My best tip is to feel free in exploring all of The GIMP's many options. Do a practice session and get a feel for creating layers and for using The GIMP icons to play with colors, fonts and finishing tools. I played around a bit and made some big mistakes--forgetting that I had clicked the eraser icon, I accidentally took off one of the performer's arms. But I never did anything that couldn't be fixed. Undo on the Edit menu (Ctrl + Z for short) is a lifesaver.
Saving and Printing
Once you have a design you like, it's time to save it. Select Save as from the image's File menu. Maneuver to the directory in which you want to save the file, and enter a name for it. Finally, you need to decide the format in which you want to save your file (see Figure 11).

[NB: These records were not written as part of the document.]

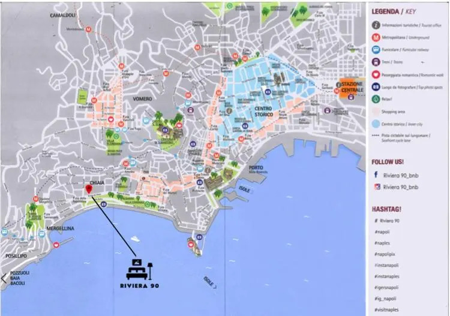This screenshot has height=316, width=450.
Task: Click the Metropolitana M icon in legend
Action: coord(376,38)
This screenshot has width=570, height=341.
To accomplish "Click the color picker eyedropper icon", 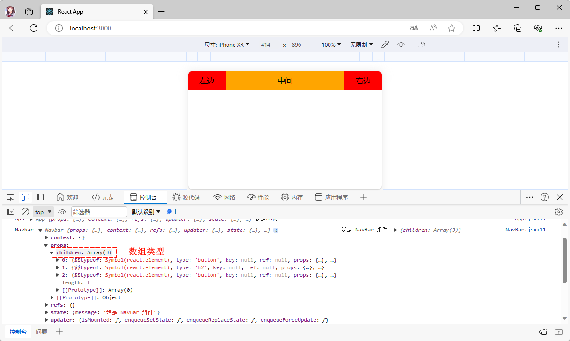I will [385, 44].
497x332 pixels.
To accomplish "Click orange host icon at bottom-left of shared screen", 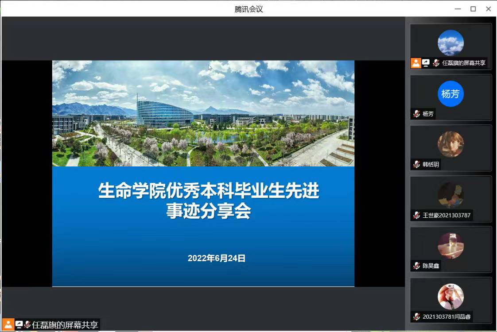I will pos(8,324).
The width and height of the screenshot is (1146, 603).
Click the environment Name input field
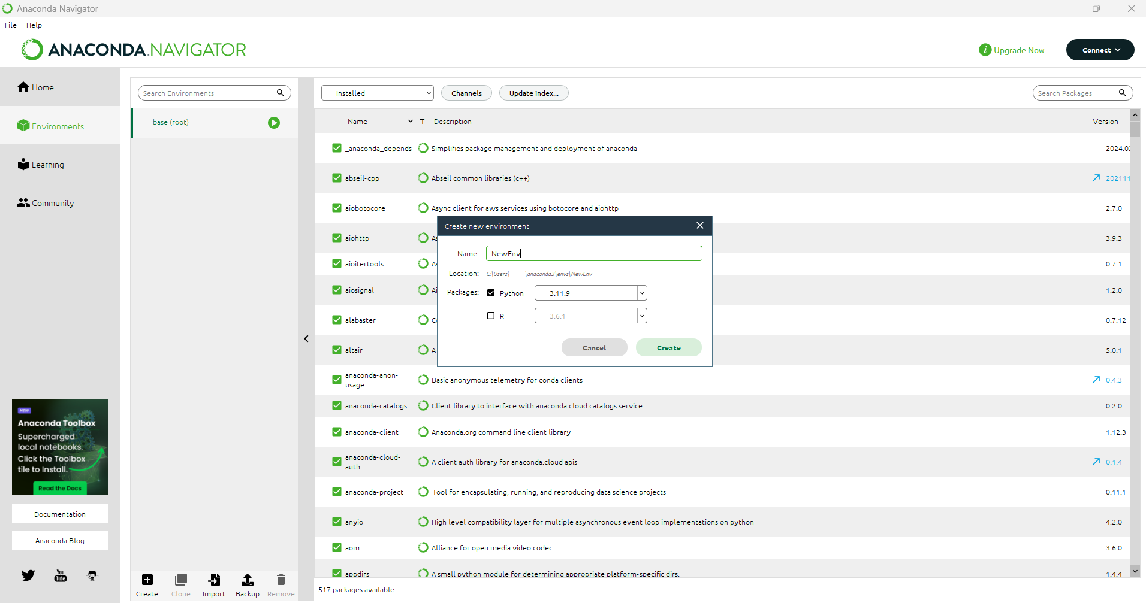pos(593,253)
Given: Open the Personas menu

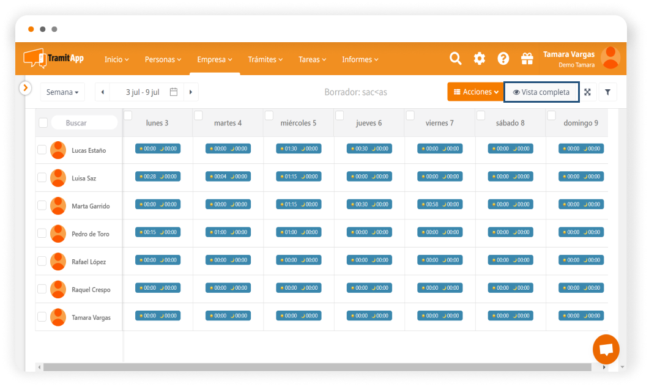Looking at the screenshot, I should coord(163,59).
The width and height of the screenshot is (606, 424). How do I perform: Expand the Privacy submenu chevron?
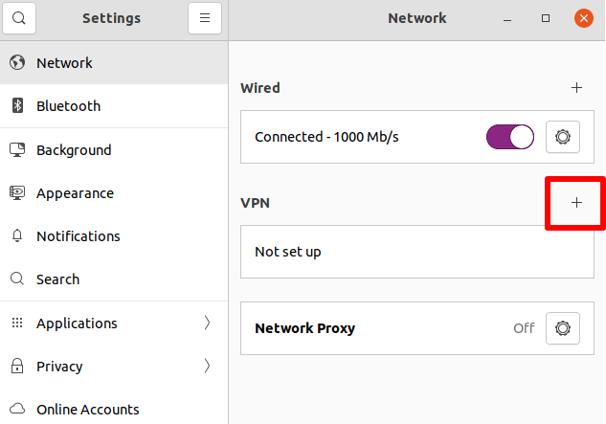207,367
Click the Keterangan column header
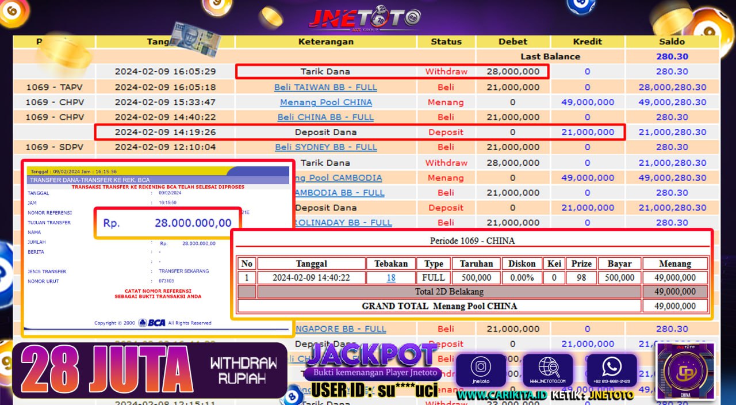The width and height of the screenshot is (736, 405). 325,41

If you're going to put your image up on a Web site or on-line photo album, you might want to use TIFF, PNG or JPEG format. If you want to print it out, though, PostScript or bitmap is probably your best bet.
Because I needed to print these signs, I saved my images as PostScript files. I wanted good quality color prints, so I knew a trip to Kinko's was in my future. I burned the files to a CD-ROM and took that into the local Kinko's. Their computers don't have The GIMP installed, but I was able to open all of my files in PhotoShop without any problems, because the images were basic PostScript files at that point.
So far, sign-making has been my only foray into using The GIMP. As a non-artist and a novice user of this kind of application, I have to say The GIMP is not only easy to use and figure out, it's also fun. I admit there still is a lot I don't know how to do with The GIMP, and I'm sure sign-making isn't the task everyone uses The GIMP to accomplish. But if you do want to play around with images and photos and maybe make a sign or two, give The GIMP a shot. You'll probably find short cuts and better methods for doing some of the tasks I mention here, and that's part of the fun of learning a new tool.